Recommendations made by the Kasturirangan panel:

  • Around 60,000 sq km of Western Ghats, spread across six states, should be turned into a no-go area for commercial activities like mining, thermal power plants, polluting industries and large housing plans.
  • It has suggested that 90% of the natural forests left in the Western Ghats complex – adding upto 60,000 sq km and constituting 37% of the entire hilly belt — be conserved under the Ecologically Sensitive Area (ESA) provisions of the green law. The forest area falling within the ESA would also cover 4,156 villages across the six states. The villages falling under ESA will be involved in decision making on the future projects. All projects will require prior-informed consent and no-objection from the gram sabha (village council) of the village.
  • The panel has recommended that there should be a complete ban on mining activity in this zone and current mining activities should be phased out within five years, or at the time of expiry of the mining lease.
  • It has banned development of any township or construction over the size of 20,000 sq m in the ESA zone. It has not recommended a ban on hydroelectric projects in the zone, but put a regime of stricter clearances for dams and other projects.
  • The report suggests doing away with the complete moratorium on industrial and mining activity in the two Maharashtra districts of Sindhudurg and Ratnagiri. It has suggested persisting with the ban only on the area of the two districts falling within the ESA and a strict regulation in the rest.
  • The report has steered clear from demanding a strict ecological control over the Western Ghat complex requiring changes and regulations on agricultural practices the way Gadgil committee report had suggested.

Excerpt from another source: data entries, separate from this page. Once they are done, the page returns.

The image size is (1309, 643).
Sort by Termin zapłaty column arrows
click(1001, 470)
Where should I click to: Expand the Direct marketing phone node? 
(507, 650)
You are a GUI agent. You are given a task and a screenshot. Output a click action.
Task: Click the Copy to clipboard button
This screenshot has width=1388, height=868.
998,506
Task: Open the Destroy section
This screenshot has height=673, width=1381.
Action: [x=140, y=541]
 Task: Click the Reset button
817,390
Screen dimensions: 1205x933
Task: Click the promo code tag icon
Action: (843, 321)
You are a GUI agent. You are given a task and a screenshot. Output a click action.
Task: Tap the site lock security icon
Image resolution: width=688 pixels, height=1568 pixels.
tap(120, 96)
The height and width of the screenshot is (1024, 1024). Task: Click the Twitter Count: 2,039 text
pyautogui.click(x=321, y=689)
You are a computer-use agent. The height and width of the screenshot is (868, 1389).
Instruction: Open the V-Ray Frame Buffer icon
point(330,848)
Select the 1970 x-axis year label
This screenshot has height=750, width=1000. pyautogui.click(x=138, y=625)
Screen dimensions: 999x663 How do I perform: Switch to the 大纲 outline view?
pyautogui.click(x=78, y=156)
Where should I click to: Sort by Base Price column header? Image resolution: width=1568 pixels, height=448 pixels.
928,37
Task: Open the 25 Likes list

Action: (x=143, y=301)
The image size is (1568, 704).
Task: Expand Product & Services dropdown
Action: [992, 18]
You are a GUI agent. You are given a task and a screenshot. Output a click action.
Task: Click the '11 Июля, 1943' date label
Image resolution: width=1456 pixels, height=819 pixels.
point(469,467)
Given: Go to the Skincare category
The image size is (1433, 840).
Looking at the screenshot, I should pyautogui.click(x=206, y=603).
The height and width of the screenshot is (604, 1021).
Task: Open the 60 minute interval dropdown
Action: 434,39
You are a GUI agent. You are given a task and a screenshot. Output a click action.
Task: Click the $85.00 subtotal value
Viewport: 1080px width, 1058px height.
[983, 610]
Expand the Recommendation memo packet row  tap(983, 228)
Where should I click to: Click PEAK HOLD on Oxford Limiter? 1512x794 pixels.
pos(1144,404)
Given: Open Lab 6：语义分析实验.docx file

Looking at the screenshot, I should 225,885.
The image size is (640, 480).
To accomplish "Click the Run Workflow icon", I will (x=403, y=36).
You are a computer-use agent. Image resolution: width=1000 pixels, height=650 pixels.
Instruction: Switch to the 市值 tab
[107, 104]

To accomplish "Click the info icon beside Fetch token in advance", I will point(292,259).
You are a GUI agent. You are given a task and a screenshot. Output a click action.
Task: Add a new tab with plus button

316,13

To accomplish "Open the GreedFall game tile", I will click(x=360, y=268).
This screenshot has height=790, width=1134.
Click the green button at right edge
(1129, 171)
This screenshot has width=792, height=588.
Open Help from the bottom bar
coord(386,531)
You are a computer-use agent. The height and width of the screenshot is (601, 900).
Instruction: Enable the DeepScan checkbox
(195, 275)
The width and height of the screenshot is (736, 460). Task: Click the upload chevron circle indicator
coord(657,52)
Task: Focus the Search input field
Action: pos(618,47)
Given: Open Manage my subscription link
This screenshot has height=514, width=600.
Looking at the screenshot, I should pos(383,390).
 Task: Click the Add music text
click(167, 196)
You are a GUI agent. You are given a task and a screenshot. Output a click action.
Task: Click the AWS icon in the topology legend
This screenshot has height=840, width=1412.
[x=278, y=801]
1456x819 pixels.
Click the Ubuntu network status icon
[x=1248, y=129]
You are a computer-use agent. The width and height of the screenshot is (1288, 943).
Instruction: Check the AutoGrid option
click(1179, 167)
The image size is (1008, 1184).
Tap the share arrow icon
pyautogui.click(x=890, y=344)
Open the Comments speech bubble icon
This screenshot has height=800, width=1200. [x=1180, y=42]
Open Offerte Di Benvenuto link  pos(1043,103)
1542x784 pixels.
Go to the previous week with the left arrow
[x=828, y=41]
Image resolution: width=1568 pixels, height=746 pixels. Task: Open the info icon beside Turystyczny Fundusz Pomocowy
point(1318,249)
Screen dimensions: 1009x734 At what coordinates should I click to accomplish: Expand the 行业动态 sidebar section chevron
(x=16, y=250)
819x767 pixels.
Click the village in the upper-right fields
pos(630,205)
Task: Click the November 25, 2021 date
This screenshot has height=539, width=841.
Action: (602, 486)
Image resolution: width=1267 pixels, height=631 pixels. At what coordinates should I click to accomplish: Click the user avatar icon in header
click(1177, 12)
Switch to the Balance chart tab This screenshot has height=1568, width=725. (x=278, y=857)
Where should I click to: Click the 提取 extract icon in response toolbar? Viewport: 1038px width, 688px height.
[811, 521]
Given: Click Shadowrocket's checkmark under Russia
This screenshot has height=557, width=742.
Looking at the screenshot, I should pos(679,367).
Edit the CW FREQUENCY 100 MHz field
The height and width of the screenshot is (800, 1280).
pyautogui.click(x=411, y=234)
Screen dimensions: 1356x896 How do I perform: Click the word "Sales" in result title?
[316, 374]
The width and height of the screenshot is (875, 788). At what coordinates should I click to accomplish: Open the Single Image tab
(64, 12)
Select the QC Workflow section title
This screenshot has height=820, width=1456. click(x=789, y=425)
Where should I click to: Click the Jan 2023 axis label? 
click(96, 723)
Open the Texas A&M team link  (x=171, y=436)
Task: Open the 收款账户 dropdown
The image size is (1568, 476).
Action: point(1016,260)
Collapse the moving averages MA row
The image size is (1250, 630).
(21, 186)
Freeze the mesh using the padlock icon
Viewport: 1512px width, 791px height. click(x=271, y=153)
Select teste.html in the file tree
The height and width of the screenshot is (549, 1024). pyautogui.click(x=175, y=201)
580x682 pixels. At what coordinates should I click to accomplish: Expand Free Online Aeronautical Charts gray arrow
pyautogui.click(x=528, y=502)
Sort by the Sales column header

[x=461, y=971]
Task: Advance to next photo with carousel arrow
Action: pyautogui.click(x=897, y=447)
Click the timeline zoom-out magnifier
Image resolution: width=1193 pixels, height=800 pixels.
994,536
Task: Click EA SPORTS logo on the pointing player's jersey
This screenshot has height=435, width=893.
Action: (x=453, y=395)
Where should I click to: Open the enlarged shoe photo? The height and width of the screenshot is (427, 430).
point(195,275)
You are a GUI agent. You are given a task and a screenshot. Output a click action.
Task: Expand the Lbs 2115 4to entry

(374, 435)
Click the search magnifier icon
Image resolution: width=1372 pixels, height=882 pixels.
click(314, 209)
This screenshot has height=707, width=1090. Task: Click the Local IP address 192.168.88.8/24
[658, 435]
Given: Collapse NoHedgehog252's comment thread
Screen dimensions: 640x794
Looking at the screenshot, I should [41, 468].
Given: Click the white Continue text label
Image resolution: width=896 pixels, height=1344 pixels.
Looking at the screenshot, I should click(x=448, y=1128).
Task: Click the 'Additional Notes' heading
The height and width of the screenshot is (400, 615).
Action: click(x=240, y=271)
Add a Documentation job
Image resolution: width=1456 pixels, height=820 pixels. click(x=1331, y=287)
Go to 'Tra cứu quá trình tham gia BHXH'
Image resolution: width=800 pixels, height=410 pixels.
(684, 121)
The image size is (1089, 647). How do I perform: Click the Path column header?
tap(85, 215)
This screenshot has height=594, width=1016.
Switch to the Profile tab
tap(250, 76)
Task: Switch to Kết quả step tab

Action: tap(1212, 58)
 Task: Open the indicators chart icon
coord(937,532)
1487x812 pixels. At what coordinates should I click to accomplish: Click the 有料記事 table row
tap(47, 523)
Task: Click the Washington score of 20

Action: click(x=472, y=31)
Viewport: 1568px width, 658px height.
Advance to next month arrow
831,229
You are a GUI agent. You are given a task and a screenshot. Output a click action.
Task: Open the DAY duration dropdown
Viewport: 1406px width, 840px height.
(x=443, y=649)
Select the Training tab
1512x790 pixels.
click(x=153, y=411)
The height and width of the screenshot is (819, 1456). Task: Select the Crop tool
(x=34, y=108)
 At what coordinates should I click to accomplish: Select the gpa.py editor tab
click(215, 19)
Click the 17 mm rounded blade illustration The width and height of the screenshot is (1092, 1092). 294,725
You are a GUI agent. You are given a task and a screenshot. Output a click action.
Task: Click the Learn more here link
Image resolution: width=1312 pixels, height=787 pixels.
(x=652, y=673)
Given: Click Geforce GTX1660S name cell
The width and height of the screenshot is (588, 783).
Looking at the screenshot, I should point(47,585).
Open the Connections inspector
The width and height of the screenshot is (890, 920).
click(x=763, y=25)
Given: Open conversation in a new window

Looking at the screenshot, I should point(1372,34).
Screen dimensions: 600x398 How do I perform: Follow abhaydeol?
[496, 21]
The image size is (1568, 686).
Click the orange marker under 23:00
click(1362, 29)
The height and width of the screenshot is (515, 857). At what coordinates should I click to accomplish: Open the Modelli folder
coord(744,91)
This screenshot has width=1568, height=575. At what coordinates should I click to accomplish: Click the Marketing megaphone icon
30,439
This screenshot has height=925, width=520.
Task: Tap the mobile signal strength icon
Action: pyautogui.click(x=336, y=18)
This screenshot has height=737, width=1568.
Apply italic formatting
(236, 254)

Sources: The Hindu, PIB, Wiki.

New species of frog, fish found in Western Ghats

Researchers have discovered a new fish species and three types of tadpoles in Western Ghats of India.


Newly discovered fish species: Pethiastriata- it was found along the streams of the Tunga in the Kudremukh National Park, Karnataka.


  • Pethiastriata is described as a small fish, with a length of around 4 cm. The male is reddish in colour and the female, greyish.
  • The species thrive in shallow pools of gently flowing water and are found in small groups of around four.
  • The fish differ from existing species on seven characteristics, including dark outer edges of scales that give them a distinct striped pattern.

Species of tadpoles: They belong to the species of Nyctibatrachus (meaning ‘night frog’) — N. kumbara (‘potter frog’), N. kempholeyensis (named after the Kempuhole stream) and N. jog (named after the waterfall).

  • These species of tadpoles were found for the first time in the narrow streams of the Sharavati in Karnataka.